━━ Entries provided ━━
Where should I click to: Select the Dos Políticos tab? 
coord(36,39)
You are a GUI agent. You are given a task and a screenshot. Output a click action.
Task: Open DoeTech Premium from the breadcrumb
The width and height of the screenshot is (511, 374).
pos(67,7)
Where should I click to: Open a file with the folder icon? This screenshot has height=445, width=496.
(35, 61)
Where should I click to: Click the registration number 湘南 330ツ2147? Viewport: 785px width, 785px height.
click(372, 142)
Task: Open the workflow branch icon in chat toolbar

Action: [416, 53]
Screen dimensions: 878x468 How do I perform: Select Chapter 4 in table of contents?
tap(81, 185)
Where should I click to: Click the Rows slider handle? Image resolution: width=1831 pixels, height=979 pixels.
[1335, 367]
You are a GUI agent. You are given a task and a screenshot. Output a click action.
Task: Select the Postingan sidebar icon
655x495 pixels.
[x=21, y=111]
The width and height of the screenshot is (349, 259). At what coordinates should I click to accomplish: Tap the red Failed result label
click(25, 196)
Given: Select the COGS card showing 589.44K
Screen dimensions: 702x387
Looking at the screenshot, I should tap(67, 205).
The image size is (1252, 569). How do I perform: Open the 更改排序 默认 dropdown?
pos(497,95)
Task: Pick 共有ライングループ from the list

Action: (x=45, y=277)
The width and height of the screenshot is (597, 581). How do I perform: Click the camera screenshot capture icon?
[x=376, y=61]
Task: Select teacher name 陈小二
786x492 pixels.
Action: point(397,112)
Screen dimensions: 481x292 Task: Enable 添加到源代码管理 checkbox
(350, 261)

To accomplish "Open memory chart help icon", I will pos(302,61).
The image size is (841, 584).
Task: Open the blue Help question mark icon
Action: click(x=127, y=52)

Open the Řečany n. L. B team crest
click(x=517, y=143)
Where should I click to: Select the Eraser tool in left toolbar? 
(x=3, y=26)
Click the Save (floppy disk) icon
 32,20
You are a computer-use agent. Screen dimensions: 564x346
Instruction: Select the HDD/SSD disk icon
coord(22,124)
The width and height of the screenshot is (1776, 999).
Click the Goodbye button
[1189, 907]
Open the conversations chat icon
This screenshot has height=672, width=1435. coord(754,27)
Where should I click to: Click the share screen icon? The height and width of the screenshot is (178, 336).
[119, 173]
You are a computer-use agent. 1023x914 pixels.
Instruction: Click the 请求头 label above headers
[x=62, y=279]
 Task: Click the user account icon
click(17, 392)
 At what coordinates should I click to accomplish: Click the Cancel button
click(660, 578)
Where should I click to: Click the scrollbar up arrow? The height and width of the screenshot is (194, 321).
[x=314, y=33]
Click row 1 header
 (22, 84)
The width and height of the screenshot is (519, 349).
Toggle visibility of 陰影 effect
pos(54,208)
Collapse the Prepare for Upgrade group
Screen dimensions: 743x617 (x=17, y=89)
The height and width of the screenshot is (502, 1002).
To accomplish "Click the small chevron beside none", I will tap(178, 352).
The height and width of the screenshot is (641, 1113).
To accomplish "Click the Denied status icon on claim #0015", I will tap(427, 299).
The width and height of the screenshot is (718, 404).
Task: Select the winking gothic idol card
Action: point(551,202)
━━━
# Work item:
Among the entries above, how many lines hold the string "agent"? Respond with nothing but the number.

# Answer space:
4